Koçak H., Özaydin E., Köse G., Marcelis C., Kamsteeg E., CEYLANER S.

Genetic Counseling, cilt.20, sa.3, ss.261-267, 2009 (SCI-Expanded) identifier identifier identifier

  • Yayın Türü: Makale / Tam Makale
  • Cilt numarası: 20 Sayı: 3
  • Basım Tarihi: 2009
  • Dergi Adı: Genetic Counseling
  • Derginin Tarandığı İndeksler: Science Citation Index Expanded (SCI-EXPANDED), Scopus
  • Sayfa Sayıları: ss.261-267
  • Anahtar Kelimeler: Feingold syndrome, Digital anomalies, Esophageal atresia, frontal balding, Choanal atresia, Epilepsy
  • Lokman Hekim Üniversitesi Adresli: Hayır

Özet

Feingold syndrome (FS) is a dominantly inherited combination of microcephaly with or without learning disabilities, hand and foot abnormalities, short palpebral fissures and esophageal/duodenal atresia. The syndrome has autosomal dominant inheritance with full penetrance, and variable expressivity. Digital anomalies are almost always present. The gene for FS is localized to a 2.2 cM region in 2p23-p24. We report on the first Turkish family with Feingold syndrome.
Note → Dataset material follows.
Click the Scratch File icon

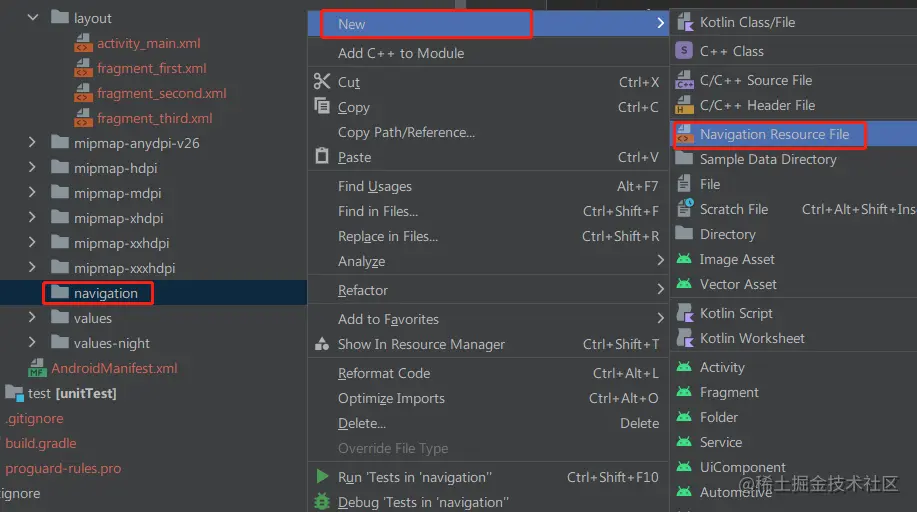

The propositus is a male infant with microcephaly, frontal balding, brachymesophalangy of the second and fifth fingers, bilateral syndactyly of toes 2-3, facial anomalies, choanal atresia and focal epilepsy. His father has microcephaly, and more severe hands and feet abnormalities. One of his brothers died because of eosofageal atresia. Clinical presentation of the family was suggestive of Feingold syndrome, and genetic testing of the MYCN gene confirmed the diagnosis. The missense mutation we report here has not been described previously. FS is an autosomal dominant condition, and therefore, the diagnosis has important implications for genetic counseling.